▸ Text provided:

┄┄┄┄┄┄┄┄┄┄

Immunology and natural history
It is striking that the recent outbreak almost exclusively affects HIV-infected MSM. The natural history of HCV is determined by host-viral interactions, which are perturbed in HIV coinfection, resulting in accelerated liver fibrosis, higher HCV loads and poorer responses to interferon-based therapy when compared with HCV monoinfection [64]. Critical to an understanding of the HCV natural history is an understanding of early immunological control and clearance of HCV, and how HIV infection may affect this.
What constitutes a successful immune response to hepatitis C virus?
The emerging consensus is that early control and clearance of HCV infection is the result of a strong cellular immune response accompanied by innate mediators [65]. In the absence of HIV, approximately 25% of individuals will spontaneously clear HCV infection, whereas others have persistent infection marked by ongoing viraemia [66]. A successful immune response to HCV requires strong, broad, early and sustained HCV-specific CD4 and CD8 T-cell responses, in particularly directed against the nonstructural proteins [67-71]. Although most individuals mount measurable CD4 and CD8 T-cell responses, patients who failed to clear HCV either did not mount CD4 T-cell responses or, after initial virological control, do not sustain these responses with a subsequent relapse of HCV [68]. Chimpanzee studies have also demonstrated a loss of control of HCV related to depletion of CD4 and CD8 T cells [72,73]. HCV-specific T-cell responses were persistent and have been detectable up to two decades following resolution of HCV in a group of women who had been infected from human rhesus immunoglobulin [74].

┄┄┄┄┄┄┄┄┄┄

▸ Data records:
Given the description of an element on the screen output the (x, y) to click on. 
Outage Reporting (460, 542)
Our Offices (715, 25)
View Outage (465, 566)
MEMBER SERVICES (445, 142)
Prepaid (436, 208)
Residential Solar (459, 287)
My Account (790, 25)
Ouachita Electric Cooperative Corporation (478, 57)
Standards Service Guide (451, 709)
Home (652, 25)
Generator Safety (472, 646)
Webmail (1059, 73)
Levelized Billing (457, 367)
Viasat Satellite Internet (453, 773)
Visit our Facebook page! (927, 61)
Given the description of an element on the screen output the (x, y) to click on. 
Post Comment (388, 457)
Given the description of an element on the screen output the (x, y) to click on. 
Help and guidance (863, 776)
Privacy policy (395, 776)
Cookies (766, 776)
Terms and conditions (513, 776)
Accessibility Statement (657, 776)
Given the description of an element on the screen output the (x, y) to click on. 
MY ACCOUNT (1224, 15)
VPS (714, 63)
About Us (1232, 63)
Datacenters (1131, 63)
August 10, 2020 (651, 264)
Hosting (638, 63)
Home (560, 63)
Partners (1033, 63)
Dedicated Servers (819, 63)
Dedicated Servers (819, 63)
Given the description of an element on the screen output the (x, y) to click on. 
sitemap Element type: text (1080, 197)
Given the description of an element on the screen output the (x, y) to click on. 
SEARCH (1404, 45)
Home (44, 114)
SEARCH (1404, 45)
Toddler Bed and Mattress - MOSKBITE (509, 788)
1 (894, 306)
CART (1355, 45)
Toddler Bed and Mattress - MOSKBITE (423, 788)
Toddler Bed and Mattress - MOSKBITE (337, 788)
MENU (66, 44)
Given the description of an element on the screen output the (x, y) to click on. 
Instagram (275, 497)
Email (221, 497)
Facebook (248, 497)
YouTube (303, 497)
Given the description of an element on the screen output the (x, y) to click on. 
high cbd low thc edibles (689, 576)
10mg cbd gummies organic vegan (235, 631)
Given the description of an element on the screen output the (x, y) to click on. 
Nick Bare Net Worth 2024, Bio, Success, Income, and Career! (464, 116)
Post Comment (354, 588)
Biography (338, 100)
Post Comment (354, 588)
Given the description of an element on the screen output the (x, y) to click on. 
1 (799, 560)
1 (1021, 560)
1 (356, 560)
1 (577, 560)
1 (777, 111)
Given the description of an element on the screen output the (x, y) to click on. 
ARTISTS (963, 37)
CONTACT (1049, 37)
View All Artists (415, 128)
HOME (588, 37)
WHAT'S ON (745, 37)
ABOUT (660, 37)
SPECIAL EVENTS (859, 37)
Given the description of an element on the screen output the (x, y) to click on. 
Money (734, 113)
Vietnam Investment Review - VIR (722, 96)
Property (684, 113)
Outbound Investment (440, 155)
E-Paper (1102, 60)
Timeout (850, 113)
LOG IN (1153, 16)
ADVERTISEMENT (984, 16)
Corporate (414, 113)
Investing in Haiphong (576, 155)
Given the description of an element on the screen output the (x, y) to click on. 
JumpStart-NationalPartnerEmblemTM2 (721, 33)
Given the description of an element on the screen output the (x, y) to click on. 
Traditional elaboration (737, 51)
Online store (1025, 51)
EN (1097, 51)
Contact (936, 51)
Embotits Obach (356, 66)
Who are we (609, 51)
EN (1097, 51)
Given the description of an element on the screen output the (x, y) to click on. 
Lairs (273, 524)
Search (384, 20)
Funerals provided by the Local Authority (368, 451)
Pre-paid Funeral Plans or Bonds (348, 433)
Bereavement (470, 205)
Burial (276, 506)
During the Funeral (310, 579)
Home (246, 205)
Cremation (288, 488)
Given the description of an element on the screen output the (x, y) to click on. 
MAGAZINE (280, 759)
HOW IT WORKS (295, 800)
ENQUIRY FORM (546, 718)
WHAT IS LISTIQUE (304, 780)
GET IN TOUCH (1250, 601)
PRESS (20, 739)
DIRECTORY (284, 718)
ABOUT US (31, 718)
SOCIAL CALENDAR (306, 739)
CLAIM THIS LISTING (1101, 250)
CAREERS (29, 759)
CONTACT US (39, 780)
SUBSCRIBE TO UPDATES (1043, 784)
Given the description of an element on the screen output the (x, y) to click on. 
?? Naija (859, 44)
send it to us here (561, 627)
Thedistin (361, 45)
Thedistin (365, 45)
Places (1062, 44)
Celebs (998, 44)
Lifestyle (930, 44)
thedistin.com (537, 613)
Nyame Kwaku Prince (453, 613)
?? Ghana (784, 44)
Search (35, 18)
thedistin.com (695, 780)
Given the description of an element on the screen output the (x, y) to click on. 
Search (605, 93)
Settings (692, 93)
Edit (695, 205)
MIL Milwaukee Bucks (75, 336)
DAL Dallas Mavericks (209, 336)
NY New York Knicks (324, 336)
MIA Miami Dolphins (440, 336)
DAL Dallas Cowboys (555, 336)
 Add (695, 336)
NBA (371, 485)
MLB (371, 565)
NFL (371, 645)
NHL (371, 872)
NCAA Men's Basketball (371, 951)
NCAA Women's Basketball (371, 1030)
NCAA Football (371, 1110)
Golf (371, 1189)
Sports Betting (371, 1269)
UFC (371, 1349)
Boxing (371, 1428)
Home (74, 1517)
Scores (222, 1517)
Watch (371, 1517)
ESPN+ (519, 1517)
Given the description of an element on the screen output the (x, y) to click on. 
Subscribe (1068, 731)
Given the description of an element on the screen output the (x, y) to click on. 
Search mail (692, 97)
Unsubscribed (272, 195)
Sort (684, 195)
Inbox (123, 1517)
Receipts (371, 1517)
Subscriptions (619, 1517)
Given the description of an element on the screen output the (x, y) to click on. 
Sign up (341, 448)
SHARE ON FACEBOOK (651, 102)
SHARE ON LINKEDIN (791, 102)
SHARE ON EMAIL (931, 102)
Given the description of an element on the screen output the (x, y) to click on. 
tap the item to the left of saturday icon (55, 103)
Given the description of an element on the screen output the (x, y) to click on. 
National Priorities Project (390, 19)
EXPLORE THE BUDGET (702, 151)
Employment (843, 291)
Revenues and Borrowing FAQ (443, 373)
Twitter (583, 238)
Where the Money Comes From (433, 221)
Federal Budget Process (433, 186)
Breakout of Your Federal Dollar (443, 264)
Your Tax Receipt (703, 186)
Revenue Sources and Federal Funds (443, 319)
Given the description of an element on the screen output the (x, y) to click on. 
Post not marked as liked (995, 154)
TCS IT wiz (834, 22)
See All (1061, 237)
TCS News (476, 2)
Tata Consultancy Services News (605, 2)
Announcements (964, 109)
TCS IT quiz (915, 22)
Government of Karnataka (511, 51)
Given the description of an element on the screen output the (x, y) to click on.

┄┄┄┄┄┄┄┄┄┄

▸ Brief 1:
Based on the text on hepatitis C immunology, decide whether each statement agrees with it. Answer yes or no for each, and quote the words of the text that decide it.
(a) Without HIV, about a quarter of people clear HCV infection on their own.
(b) HCV-specific T-cell responses fade within a few years after the infection resolves.
(c) A successful immune response to HCV requires T-cell responses aimed mainly at the structural proteins.
▸ Brief 2: The text on hepatitis C immunology describes the HCV-specific CD4 and CD8 T-cell responses that a successful immune response requires. List every quality it gives for those responses.
▸ Brief 3: Resume the text on hepatitis C immunology after its final sentence.

▸ Final answer 1:
(a) Yes: "In the absence of HIV, approximately 25% of individuals will spontaneously clear HCV infection"
(b) No: "HCV-specific T-cell responses were persistent and have been detectable up to two decades following resolution of HCV"
(c) No: "in particularly directed against the nonstructural proteins"

▸ Final answer 2: Strong, broad, early, sustained

▸ Final answer 3:
There are a number of hypotheses as to how HCV evades these cell-mediated responses that have recently been reviewed [65]. The concept of T-cell exhaustion postulates that persistent stimulation of lymphocytes with high-level antigenaemia in HCV leads to reduced T-cell responses and apoptosis. Interestingly, this may be mediated by an inhibitory molecule programmed death-1 (PD-1). Furthermore, in HIV infection, exhaustion of CD8 T cells has been shown to occur following loss of CD4 T cells [75]. Another proposed mechanism may be induction of T-regulatory cells that inhibit antigen-specific T cells, such as CD8 T cells in HCV [76]. Finally, the rapid mutation of HCV has been shown to lead to escape mutation within specific CD8 T-cell epitopes [77,78].
Recently, there has been great interest in polymorphisms in the interleukin (IL) 28B gene on chromosome 19, which has been shown to predict spontaneous clearance and sustained virological response to combination HCV treatment [79,80]. The different racial distributions of this polymorphism may explain some of the racial differences in response to HCV treatment. There is also evidence that in HCV infection, there is a delayed cytokine responses when compared with other chronic viral infections such as HIV [81].
What is the impact of HIV on the immune response to acute hepatitis C virus?
In HIV coinfection, the rate of spontaneous clearance is significantly lower than that in HCV monoinfection, with reported rates ranging from 5 to 24% [82-84]. Furthermore, the viral set point is increased in HIV infection with one large cohort demonstrating an HCV load more than 1 log higher than that of HCV monoinfected individuals [83]. In chronic HCV infection, HIV-positive men are more likely to shed HCV RNA in semen than their HIV-negative counterparts [85]. Interestingly, the humoral response to HCV appears to be delayed in HIV infection. In a London cohort of 43 HIV-positive individuals with acute HCV, the proportion who had a negative HCV antibody results was 37, 10 and 5% at 3, 9 and 12 months after their first HCV RNA positive test result, respectively [86]. As a result, some have suggested that HCV-RNA testing should be performed for screening high-risk populations.
The poor control of HCV is the result of HIV's impact on the cell-mediated immune responses. It is clear that in chronic coinfection, HIV significantly impairs the cell-mediated responses to HCV antigens [87]. A large study of chronic HCV/HIV coinfected individuals found that lower CD4 cell counts were associated with reduced CD8 T-cell responses [88]. A UK cohort analysed immune responses in the acute phase of HCV infection, demonstrating that the immune defect to HCV occurs early in established HIV coinfection, even in individuals with relatively preserved CD4 cell counts (>500 cells/±l) [83]. Recently, a prospective French study of acute HCV cell-mediated responses in HIV coinfection demonstrated low frequency interferon gamma and weak HCV-specific memory T-cell responses [84].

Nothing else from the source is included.